+ mm-page_alloc-restructure-free-page-stealing-code-and-fix-a-bug.patch added to -mm tree

[Date Prev][Date Next][Thread Prev][Thread Next][Date Index][Thread Index]

 



Subject: + mm-page_alloc-restructure-free-page-stealing-code-and-fix-a-bug.patch added to -mm tree
To: srivatsa.bhat@xxxxxxxxxxxxxxxxxx,cody@xxxxxxxxxxxxxxxxxx,mel@xxxxxxxxx,minchan@xxxxxxxxxx
From: akpm@xxxxxxxxxxxxxxxxxxxx
Date: Wed, 24 Jul 2013 15:28:33 -0700


The patch titled
     Subject: mm/page_allo.c: restructure free-page stealing code and fix a bug
has been added to the -mm tree.  Its filename is
     mm-page_alloc-restructure-free-page-stealing-code-and-fix-a-bug.patch

This patch should soon appear at
    http://ozlabs.org/~akpm/mmots/broken-out/mm-page_alloc-restructure-free-page-stealing-code-and-fix-a-bug.patch
and later at
    http://ozlabs.org/~akpm/mmotm/broken-out/mm-page_alloc-restructure-free-page-stealing-code-and-fix-a-bug.patch

Before you just go and hit "reply", please:
   a) Consider who else should be cc'ed
   b) Prefer to cc a suitable mailing list as well
   c) Ideally: find the original patch on the mailing list and do a
      reply-to-all to that, adding suitable additional cc's

*** Remember to use Documentation/SubmitChecklist when testing your code ***

The -mm tree is included into linux-next and is updated
there every 3-4 working days

------------------------------------------------------
From: "Srivatsa S. Bhat" <srivatsa.bhat@xxxxxxxxxxxxxxxxxx>
Subject: mm/page_allo.c: restructure free-page stealing code and fix a bug

The free-page stealing code in __rmqueue_fallback() is somewhat hard to
follow, and has an incredible amount of subtlety hidden inside!
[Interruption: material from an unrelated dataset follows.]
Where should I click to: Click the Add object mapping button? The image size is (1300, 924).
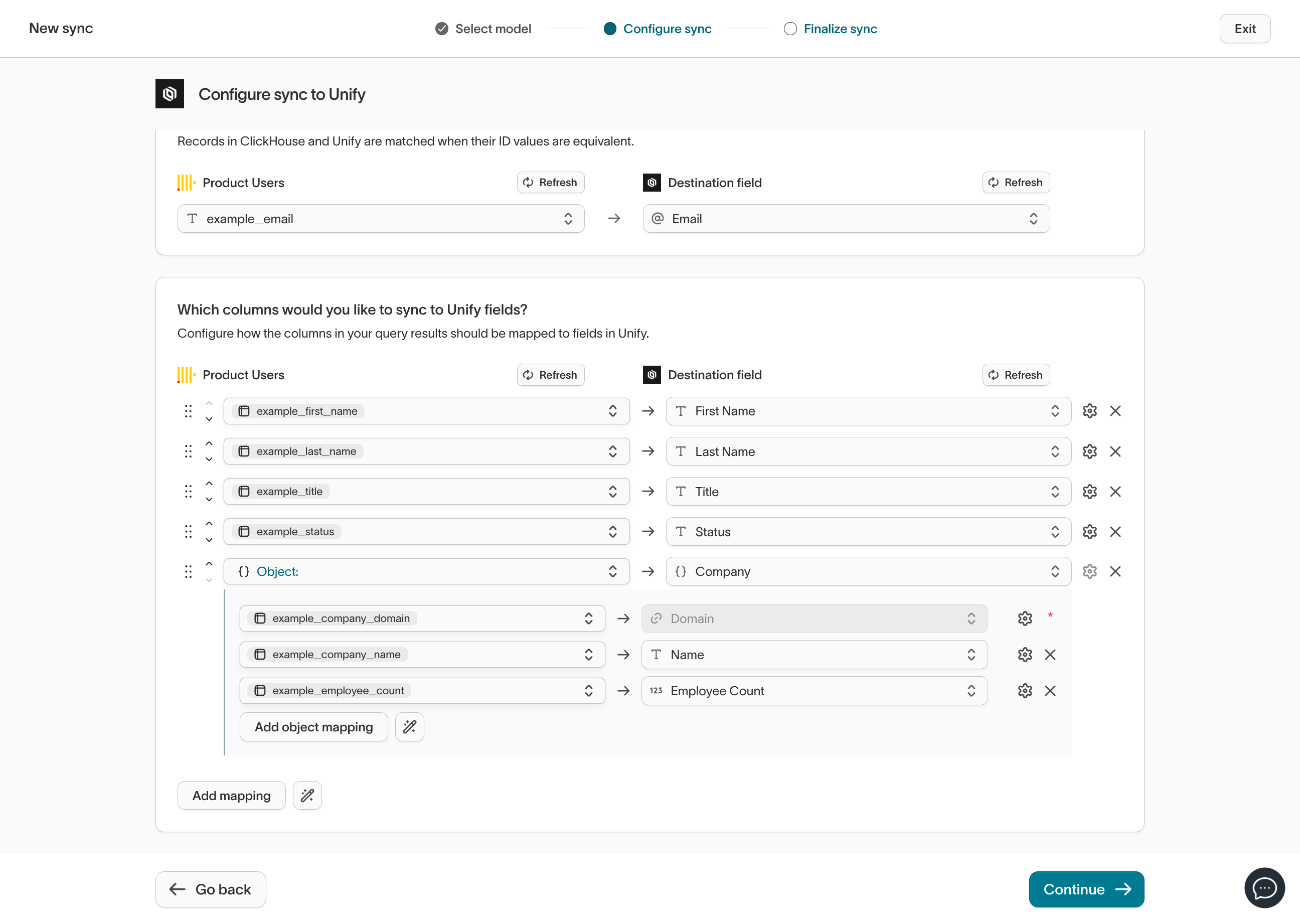click(313, 726)
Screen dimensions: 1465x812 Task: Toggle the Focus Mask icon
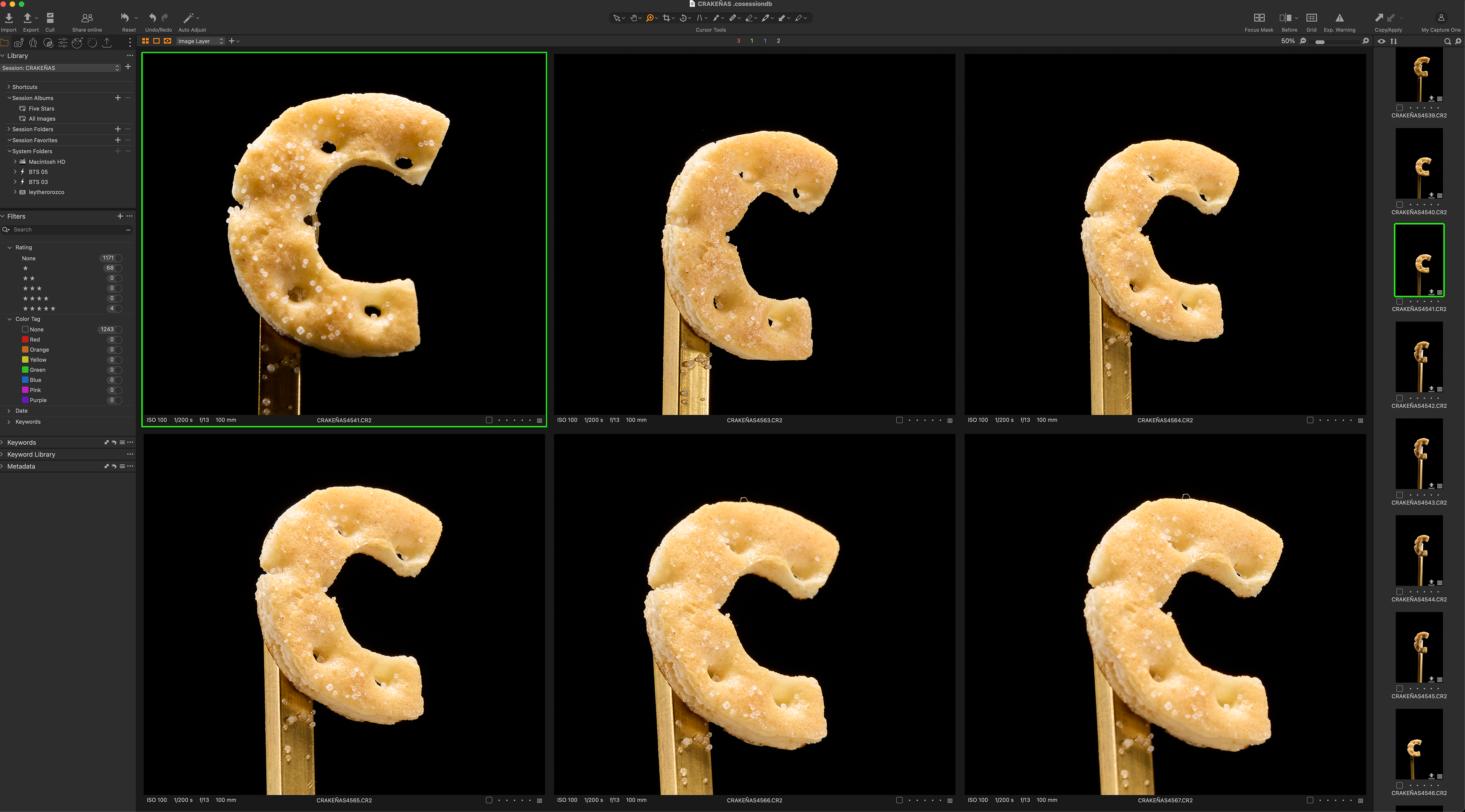[1259, 18]
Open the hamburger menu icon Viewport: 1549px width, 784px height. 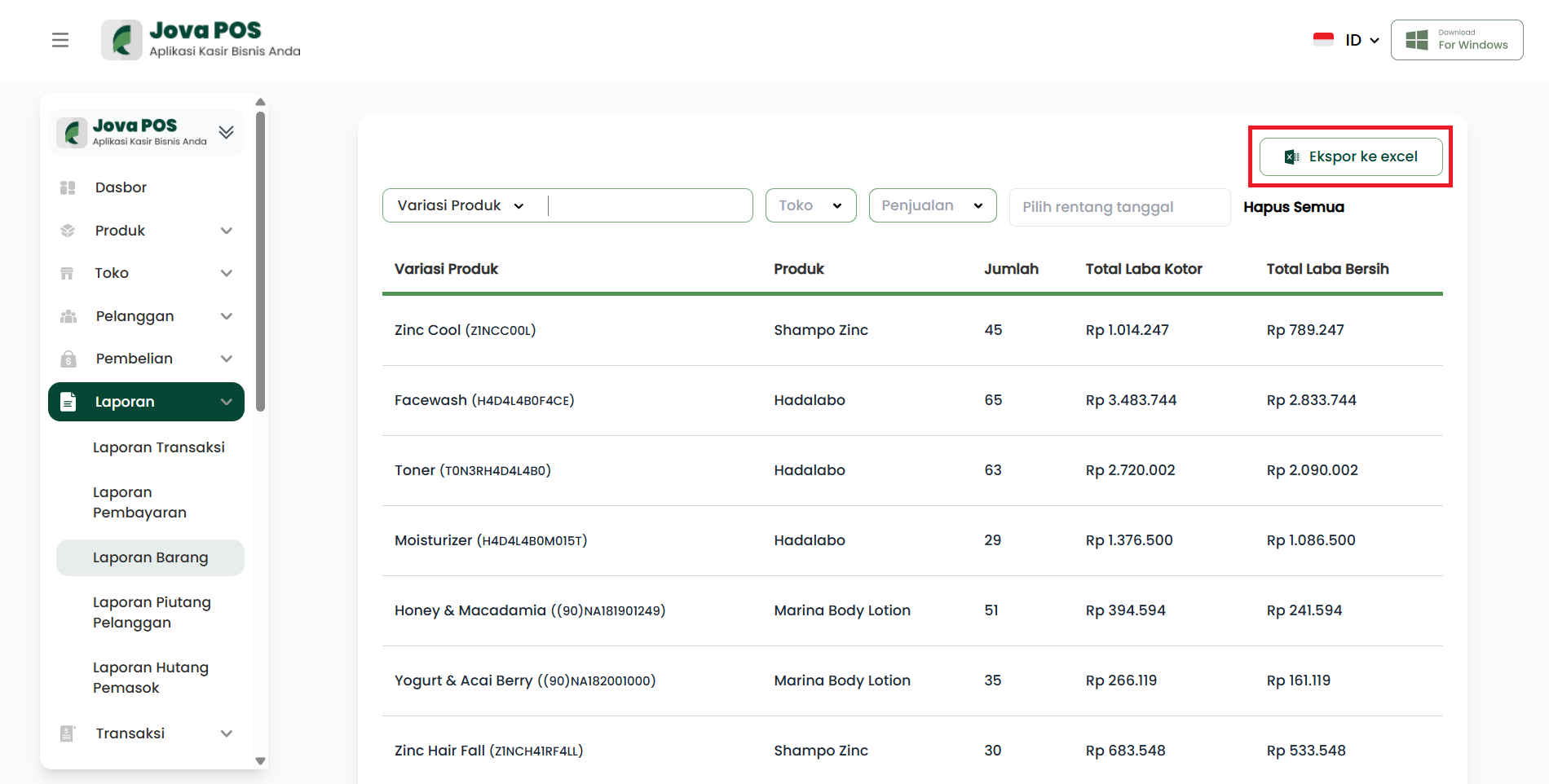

First off, there is a minor bug in the reporting of change-of-ownership of
pageblocks.  Under some conditions, we try to move upto
'pageblock_nr_pages' no.  of pages to the preferred allocation list.  But
we change the ownership of that pageblock to the preferred type only if we
manage to successfully move atleast half of that pageblock (or if
page_group_by_mobility_disabled is set).

However, the current code ignores the latter part and sets the
'migratetype' variable to the preferred type, irrespective of whether we
actually changed the pageblock migratetype of that block or not.  So, the
page_alloc_extfrag tracepoint can end up printing incorrect info (i.e.,
'change_ownership' might be shown as 1 when it must have been 0).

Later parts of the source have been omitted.